* _The input_:

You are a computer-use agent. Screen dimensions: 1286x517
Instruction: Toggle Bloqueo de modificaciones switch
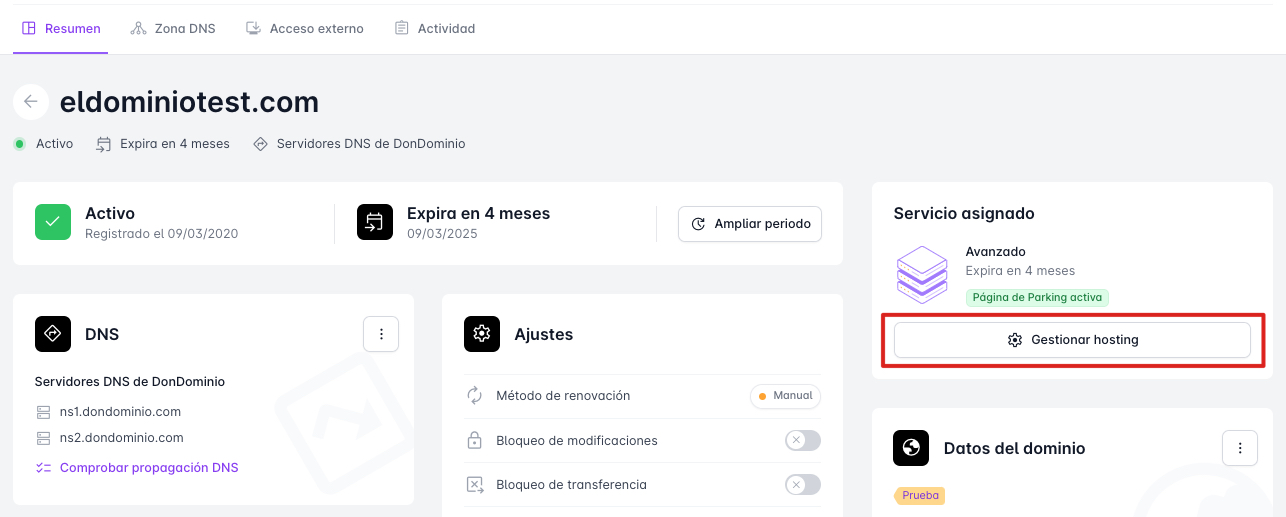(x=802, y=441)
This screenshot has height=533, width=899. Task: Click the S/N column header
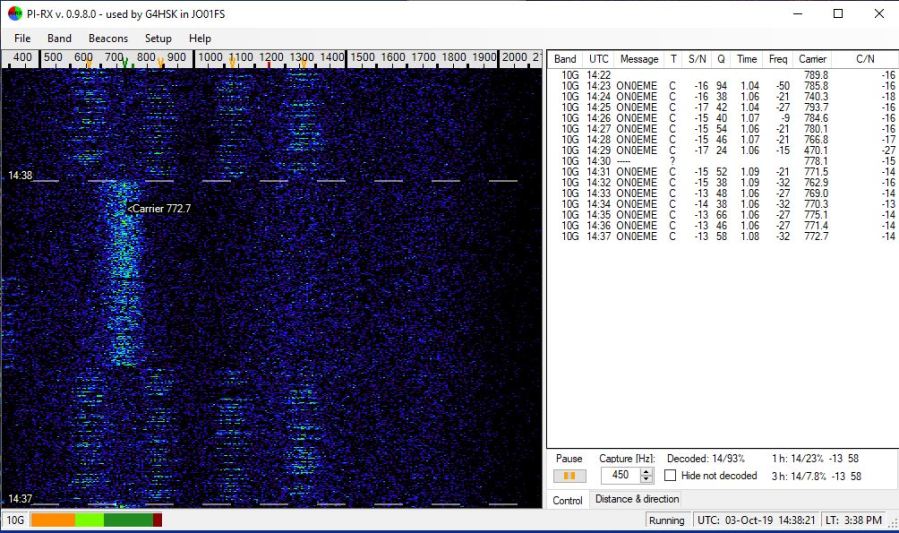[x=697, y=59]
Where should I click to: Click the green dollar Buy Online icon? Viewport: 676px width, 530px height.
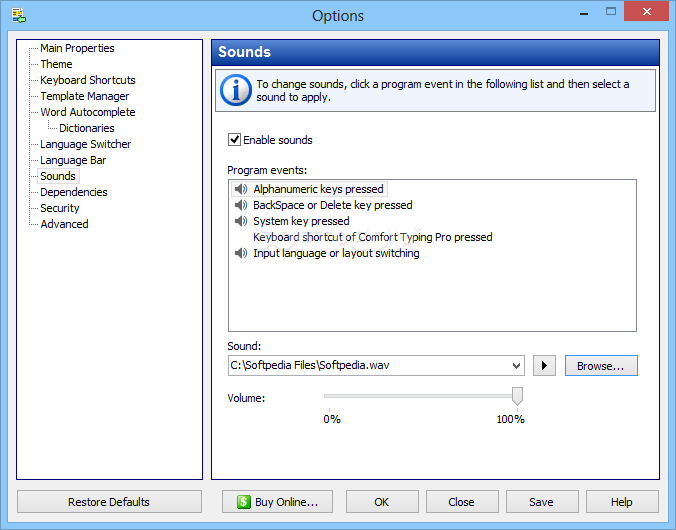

* _Problem description_: Every record must be transcribed faithfully, with no picture carried over.

* _Answer section_:
You are a computer-use agent. Screen dimensions: 1286x517
Instruction: Toggle Bloqueo de modificaciones switch
(x=802, y=441)
This screenshot has height=533, width=899. Task: Click the S/N column header
[x=697, y=59]
Where should I click to: Click the green dollar Buy Online icon? Viewport: 676px width, 530px height.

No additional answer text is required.